_Work instructions:_
All of the data goes into your copy exactly as written. Images do not.

(Stored items from a collection)
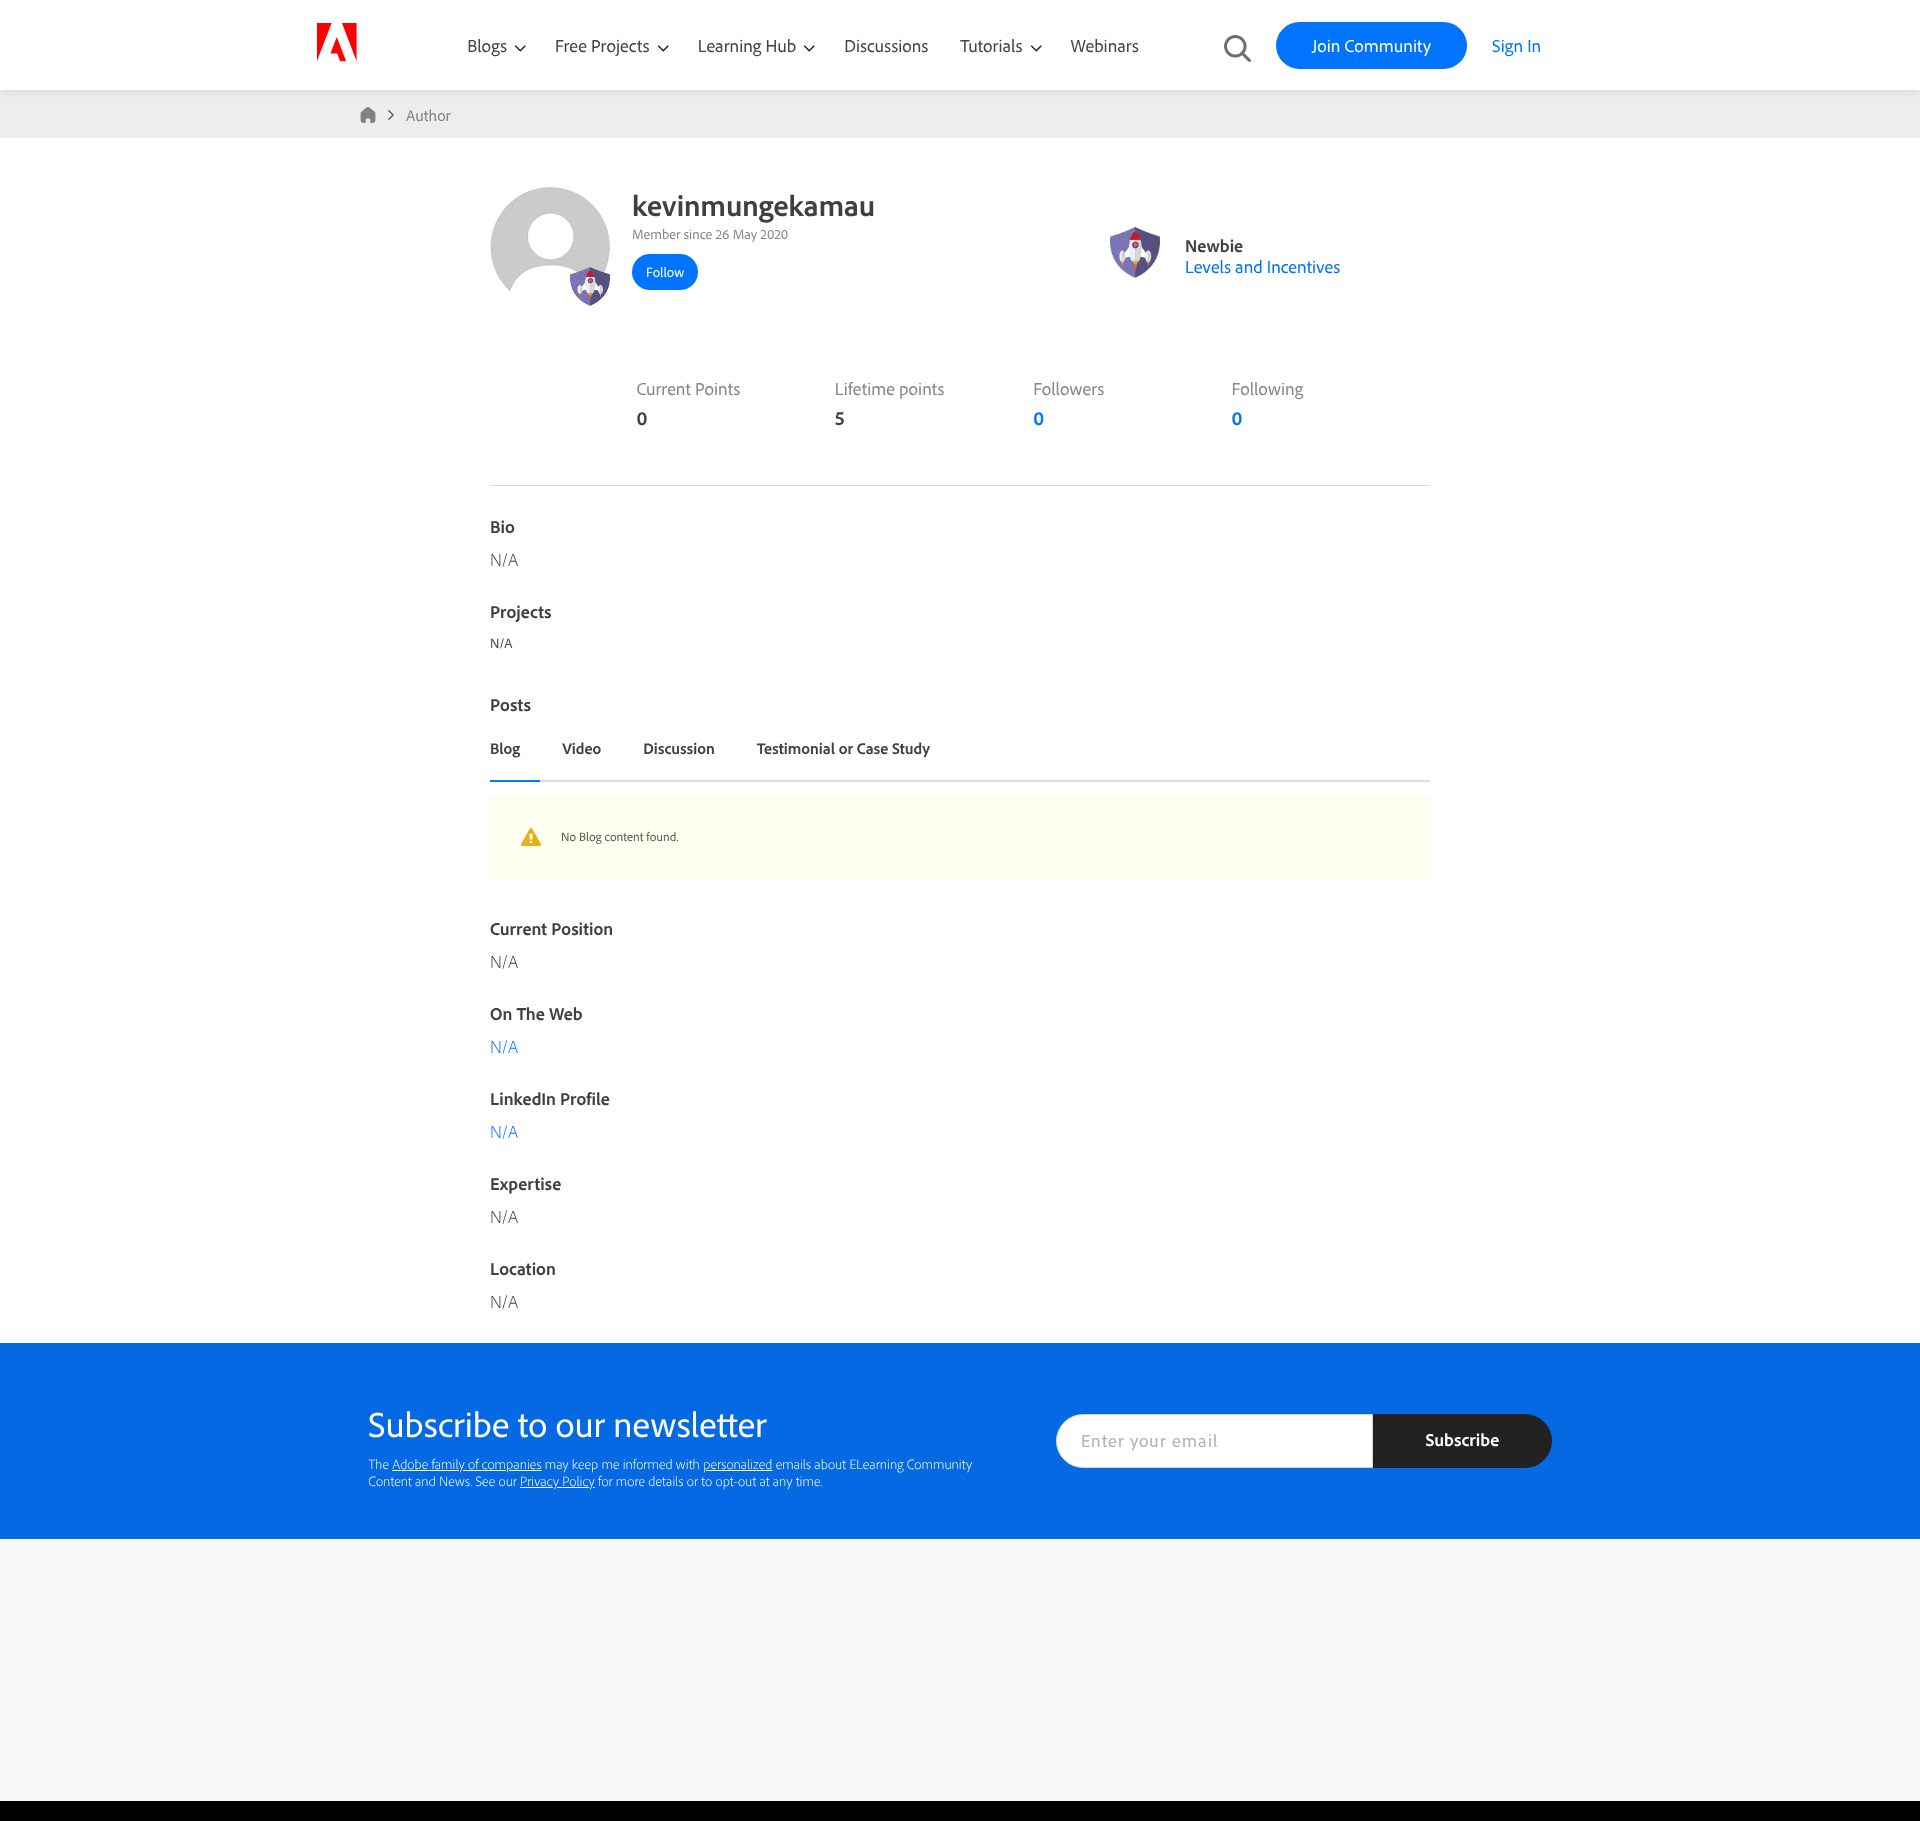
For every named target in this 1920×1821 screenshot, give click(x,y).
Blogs (487, 45)
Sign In (1516, 45)
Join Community (1371, 45)
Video (581, 748)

_Output below:_
For every named target in this 1920×1821 screenshot, give click(x,y).
Blogs (487, 45)
Sign In (1516, 45)
Join Community (1371, 45)
Video (581, 748)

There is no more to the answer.